Saving Emergency Fund Is More Important
Paying off your mortgage is important, but do you know what else is important? It’s having an emergency fund. If you have no emergency fund because you’re putting your extra money into mortgage repayments, one financial disaster can knock you down. What happens if there’s something you have to financially take care of? Or, what happens if you lose your job and couldn’t make the monthly payments because you don’t have the extra money?
Remember that even if you make extra payments every month, your due dates will still stick. The bank will not adjust the monthly due dates of your loan because you were making extra payment when you have the money. It is still more practical to have an emergency fund that you can tap in case you lose your job or had to pay something more important.
Investing Your Money Somewhere Else Is More Profitable
Putting your money elsewhere—such as the stock market or a business venture—will gain more profit.

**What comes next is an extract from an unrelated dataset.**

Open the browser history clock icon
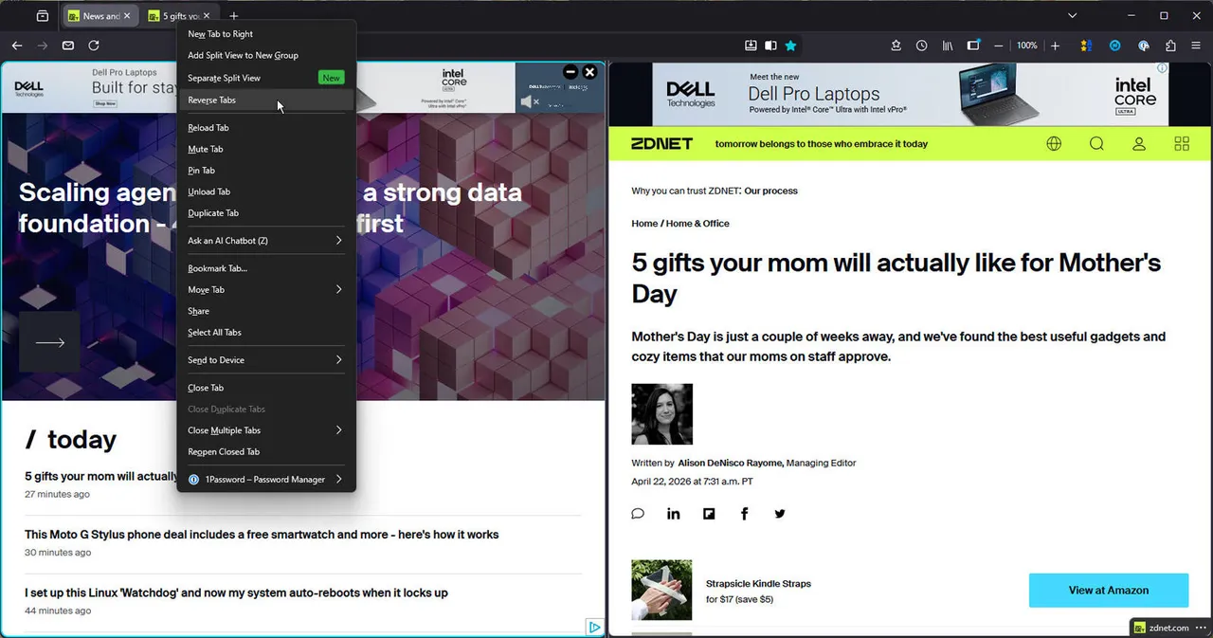The width and height of the screenshot is (1213, 638). click(x=921, y=46)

It will make you more financially stable and independent. Over time, you will have more ability to pay off the loans faster. But first, you have to use any extra money you have to think of a source of passive income or an investment that could earn you money in the future.
Paying the mortgage four years earlier is not an investment. Paying it off with your inheritance money isn’t an investment, too. It signifies the opportunity you lost to make more money. Investing any extra money you have will earn more than waiting 20 years to finish the loan and putting that $1,500 a month in your savings account.
Paying the Mortgage Gets Cheaper Over Time Because of Inflation
Inflation doesn’t make paying off the loan early a good strategy. Over time, as the inflation rate increases, the monthly payments you make for the loan will become cheaper. It will form a small part of your monthly income, too, as you get a salary raise or earn extra from your investments.
Assuming the inflation rate of 2% annually, the $1,500 you pay now every month will equal to just $942 in 25 years. That monthly payment will get more affordable as the years go by. Even if you don’t make extra payments, you will find it easier to pay the mortgage off as you earn more and take better care of your other finances.
Plenty of people are so worried about the mortgage payments they make every month. They forget to focus on more important things, such as having an emergency fund and saving for retirement. While paying off the mortgage loan earlier is a goal for everyone, saving and investment are the better priorities.